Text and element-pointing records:
# # # # #

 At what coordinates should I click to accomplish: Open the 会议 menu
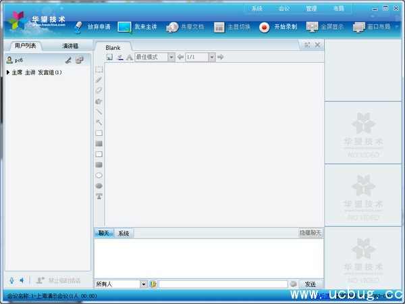click(285, 9)
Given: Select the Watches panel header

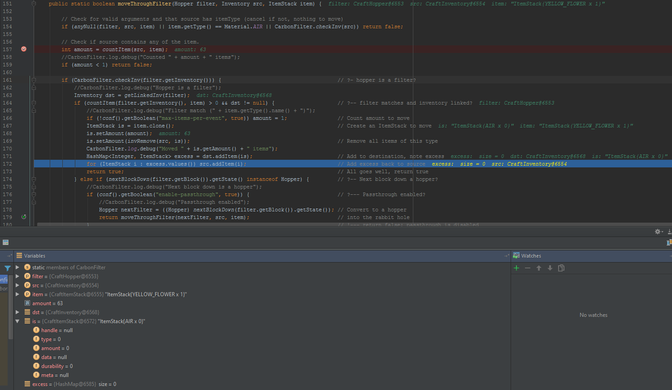Looking at the screenshot, I should 531,255.
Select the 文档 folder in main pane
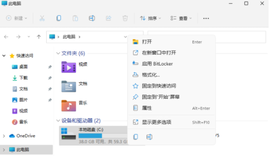269x156 pixels. (x=74, y=86)
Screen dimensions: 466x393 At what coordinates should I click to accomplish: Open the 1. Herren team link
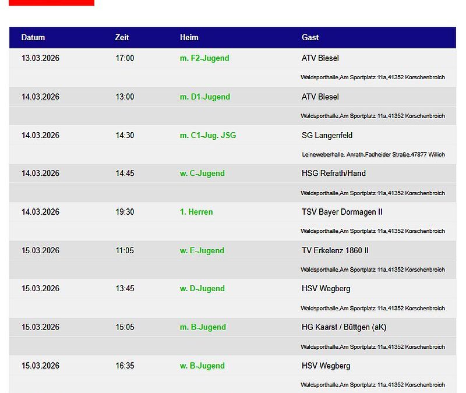tap(196, 212)
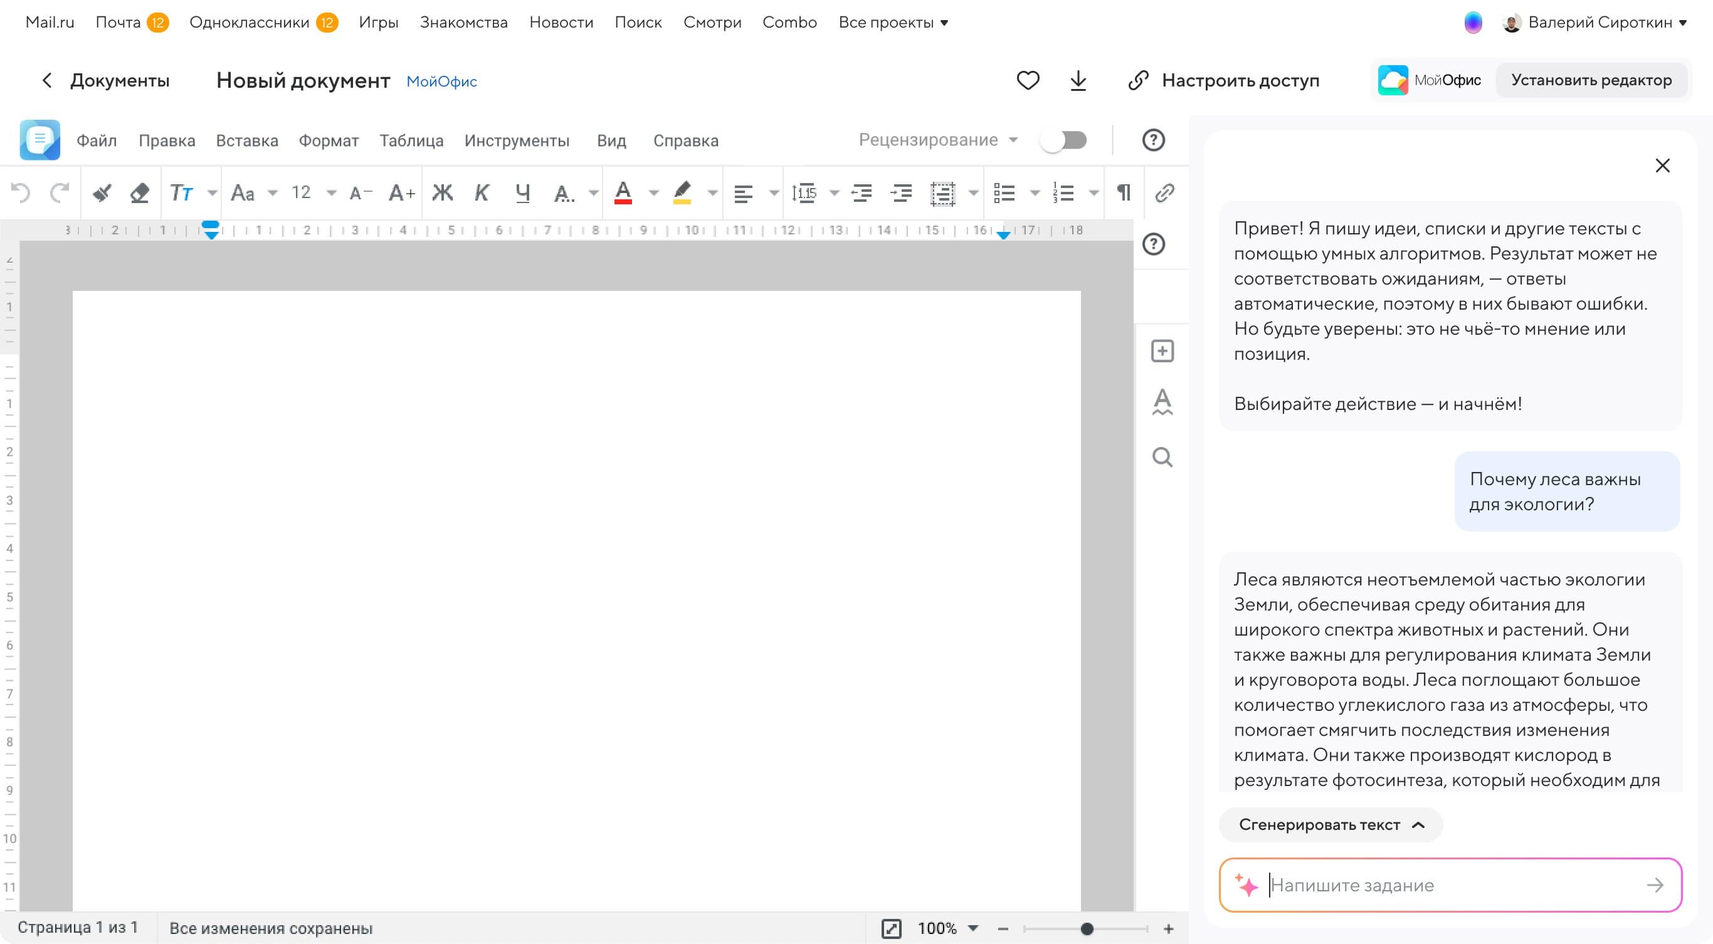The image size is (1713, 944).
Task: Click the clear formatting eraser icon
Action: (140, 193)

# # # # #

Render the stretch of the material from the line containing "Screen dimensions: 466x393" through the end as a Markdown table with the columns Row and Line, leaving out blank lines and pictures.

Written solution »
| Row | Line |
|---|---|
| 1 | Screen dimensions: 466x393 At what coordinates should I click to accomplish: Open the 1. Herren team link |
| 2 | tap(196, 212) |
| 3 | The image size is (1713, 944). |
| 4 | Task: Click the clear formatting eraser icon |
| 5 | Action: (140, 193) |